The quickie cake I made is pictured below, be nice, it was a quickie. And the purple lines on top are not an X like my sister thought, but it was supposed to be a basketball!


Saturday, December 18, 2010

Floral Cupcakes and Self Pride



You hear of many people, who cannot afford it, organizing and setting up their own weddings or receptions. Well, my sister was one of them, and I sold her on the idea that we could make our own desserts worthy of any five star bakery. And that was without any decorating experience-- I am sort of hypnotic.
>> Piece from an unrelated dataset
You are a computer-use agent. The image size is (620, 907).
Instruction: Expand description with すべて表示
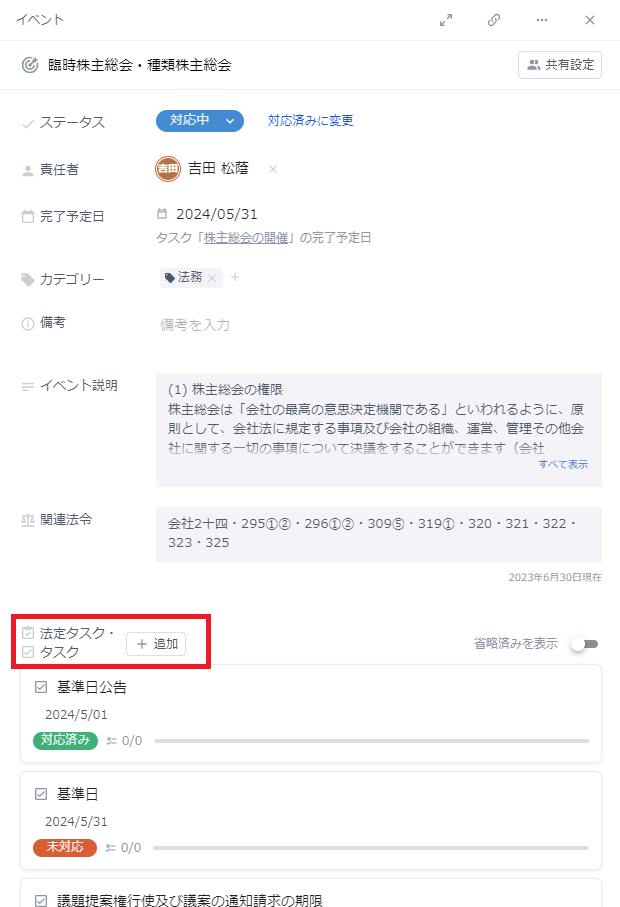click(563, 464)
I suppose you can judge for yourselves, based on my pictures, whether as first time cupcake floral engineers we did a praise worthy job or not. And yes, I think we did.






The cupcakes themselves were made from box mixes, neither of us having much experience with scratch baking. The icing was Wilton's from the fabric and craft store Jo-Annes. Now we discovered that your regular grocery store frosting tubs will not make such flowers, nor will they stay their shape. In order to save our pockets we tried the tubs first. The end results were globs of frosting on our little cupcakes, petals melting into petals and creating yummy gobs. We wanted flowers not yummy gobs. We tried every experimental thing we could in order to make use of our cheaper grocery store tubs of frosting. Adding cornstarch, adding meringue powder, confectioners sugar, even flour. In the end we decided to save our money and buy icing instead of experimenting with vast quantities of grocery store butter cream.





Now to make one thing clear, the people we learned out techniques from, were using homemade butter cream for the flowers. I do not know whether the brands we chose, the outside temperature, humidity, or even us, were responsible for the store tubs not working.


Now you ask, how did we learn to make these flowers? YouTube of course! The vast beautiful video encyclopedia of our time. I originally came upon this crazy amazing thing called a cupcake basket, where flower cupcakes were propped onto sticks and stuck into a foam filled clay pot. Amazing! And not as easy as a video makes it look. In the end, with our time crunch (we made the cupcakes fresh, the day before the reception) we decided to just serve the little 'flowers' as is. Simply search for flower cupcakes, in youtube and study the videos. You can practice on little saucers first, this way you can scoop it up and reuse it. Scooping it off of a cupcake will give you iceing with cupcake crumbs!